Wow, that sounds really scary. Of course this is the sort of nonsense that can only appear in the Washington Post and similar publications. Contrary to what Marcus wants us to believe, there is no Wile E. Coyote moment waiting at year-end. On the tax side, beginning in January we would start to see more money deducted from our paychecks. Since most of us are not paid in advance, we would first begin to see any effect on the tax side when we get our paychecks at the middle or end of the month. If there is an expectation that Congress and the President are likely to work out a deal that preserves most of the current tax cuts, then the impact on consumer spending and the economy in January will be close to zero.
On the spending side, the $1.2 trillion figure is one that makes sense if we assume that Congress will never revisit spending policy over the next decade. That’s right, it has nothing to do with January of 2013, it refers to spending over the next decade. (Hey, this is the Washington Post.) The actual impact on spending in January is likely to be minimal, unless President Obama wants to slow spending to make a point. (The president has enormous control over the timing of spending.)

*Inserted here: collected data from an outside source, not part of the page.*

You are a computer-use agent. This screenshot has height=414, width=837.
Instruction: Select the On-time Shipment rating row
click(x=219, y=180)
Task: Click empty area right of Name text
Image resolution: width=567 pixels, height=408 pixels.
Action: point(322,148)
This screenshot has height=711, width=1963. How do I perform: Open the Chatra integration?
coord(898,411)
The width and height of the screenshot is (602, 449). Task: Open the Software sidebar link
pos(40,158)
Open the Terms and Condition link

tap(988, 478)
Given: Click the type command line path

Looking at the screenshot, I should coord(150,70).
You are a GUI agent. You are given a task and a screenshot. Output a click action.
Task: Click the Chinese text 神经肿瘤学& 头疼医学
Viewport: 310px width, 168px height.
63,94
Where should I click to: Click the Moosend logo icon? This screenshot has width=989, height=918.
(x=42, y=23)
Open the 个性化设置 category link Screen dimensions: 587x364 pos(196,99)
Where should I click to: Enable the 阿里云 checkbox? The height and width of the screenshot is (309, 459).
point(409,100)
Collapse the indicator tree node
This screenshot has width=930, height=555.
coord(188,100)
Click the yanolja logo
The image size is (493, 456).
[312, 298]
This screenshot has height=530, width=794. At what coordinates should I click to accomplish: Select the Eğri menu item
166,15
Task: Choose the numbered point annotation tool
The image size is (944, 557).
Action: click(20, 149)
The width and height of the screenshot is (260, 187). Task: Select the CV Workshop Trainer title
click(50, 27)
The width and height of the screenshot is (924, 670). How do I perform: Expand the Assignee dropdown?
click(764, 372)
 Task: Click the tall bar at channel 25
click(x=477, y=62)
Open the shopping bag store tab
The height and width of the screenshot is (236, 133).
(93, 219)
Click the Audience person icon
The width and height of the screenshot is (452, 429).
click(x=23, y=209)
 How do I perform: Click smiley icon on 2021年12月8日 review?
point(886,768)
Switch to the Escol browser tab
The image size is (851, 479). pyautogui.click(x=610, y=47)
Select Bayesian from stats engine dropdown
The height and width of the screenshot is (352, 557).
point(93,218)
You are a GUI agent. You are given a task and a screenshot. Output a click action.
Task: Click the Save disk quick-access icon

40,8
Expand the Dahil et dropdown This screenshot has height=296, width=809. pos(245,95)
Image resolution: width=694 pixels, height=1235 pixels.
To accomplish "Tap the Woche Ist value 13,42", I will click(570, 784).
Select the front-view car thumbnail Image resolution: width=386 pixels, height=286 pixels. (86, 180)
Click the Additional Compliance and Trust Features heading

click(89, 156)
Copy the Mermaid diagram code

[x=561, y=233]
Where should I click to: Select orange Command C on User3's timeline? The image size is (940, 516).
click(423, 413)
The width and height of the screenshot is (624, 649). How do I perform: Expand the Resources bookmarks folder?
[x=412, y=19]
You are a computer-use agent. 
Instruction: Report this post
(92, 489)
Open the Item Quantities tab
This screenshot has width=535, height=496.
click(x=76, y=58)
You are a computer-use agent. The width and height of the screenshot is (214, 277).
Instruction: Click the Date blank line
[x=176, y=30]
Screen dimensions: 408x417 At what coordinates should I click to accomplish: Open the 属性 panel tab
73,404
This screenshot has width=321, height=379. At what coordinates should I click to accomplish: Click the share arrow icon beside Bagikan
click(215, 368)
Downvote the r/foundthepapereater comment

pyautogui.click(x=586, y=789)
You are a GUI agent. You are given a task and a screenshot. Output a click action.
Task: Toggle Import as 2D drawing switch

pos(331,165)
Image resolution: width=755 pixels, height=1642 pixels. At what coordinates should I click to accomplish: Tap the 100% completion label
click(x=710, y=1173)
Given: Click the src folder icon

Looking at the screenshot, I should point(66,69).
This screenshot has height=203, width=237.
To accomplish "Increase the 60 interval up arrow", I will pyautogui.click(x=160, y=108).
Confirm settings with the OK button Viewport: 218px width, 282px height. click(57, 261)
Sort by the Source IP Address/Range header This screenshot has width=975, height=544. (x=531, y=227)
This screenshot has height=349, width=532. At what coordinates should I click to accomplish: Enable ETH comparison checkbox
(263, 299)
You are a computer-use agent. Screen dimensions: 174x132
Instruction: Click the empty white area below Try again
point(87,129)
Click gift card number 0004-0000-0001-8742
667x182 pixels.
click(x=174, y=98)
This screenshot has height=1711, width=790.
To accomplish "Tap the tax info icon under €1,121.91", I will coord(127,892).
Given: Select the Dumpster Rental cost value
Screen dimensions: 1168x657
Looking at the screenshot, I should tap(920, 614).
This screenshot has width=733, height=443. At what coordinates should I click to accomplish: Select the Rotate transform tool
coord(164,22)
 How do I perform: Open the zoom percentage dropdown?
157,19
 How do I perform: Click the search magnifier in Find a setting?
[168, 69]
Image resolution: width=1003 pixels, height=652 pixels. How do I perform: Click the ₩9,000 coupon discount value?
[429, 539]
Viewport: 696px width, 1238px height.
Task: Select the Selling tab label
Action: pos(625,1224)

In short, there is nothing resembling a cliff or a Wile E. Coyote moment, these are fictions that only exist in the Washington Post and similar locations. The purpose of this fabrication is to advance their agenda for their preferred plan for spending cuts and tax increases. As Marcus tells us in the next paragraph:
“Behind the scenes, serious people in the administration and Congress, of both parties, are discussing ways to avert the economic shock of suddenly hiking taxes and throttling back spending. But there can be no pathway to success unless enough partisans on both sides give up on their foundational myths: for Republicans, that the fiscal challenge can be solved through spending cuts alone; for Democrats, that tax increases on the wealthy will suffice (emphasis added).”
Yes, thank God for serious people. You would recognize these serious people as the folks that were too thick to recognize the $8 trillion housing bubble, the collapse of which wrecked the economy; oh, and by the way, also gave us trillion dollar annual deficits. They were too busy yelling about budget deficits. (I’m not kidding, they were screaming about budget deficits even when the deficit was less than 2.0 percent of GDP.)
Contrary to what Marcus and the Serious People want people to believe, there is no spending problem, there is a problem of out of control health care costs. The United States pays more than twice as much per person for its health care as the average for people in other wealthy countries, with little to show in the way of health outcomes. If we paid the same amount as any other wealthy country we would be looking at huge budget surpluses, not deficits.
The deception here is simple and extremely important. Honest people would talk about the need to reform the health care system. That addresses the health care cost problem that the country really does face. Marcus and the Serious People would instead want to leave the broken system intact and just have the government pick up less of the tab.
This difference has enormous implications not only for access to health care but also for the distribution of income. Fixing the health care system means whacking the bloated incomes received by the drug industry, the insurance industry, the medical equipment industry and doctors (especially highly paid medical specialists). The route chosen by Marcus and the Serious People protects the income of these people. It instead will force lower and middle income people to get by without adequate care. This is the choice that the Post is doing its best to conceal from its readers.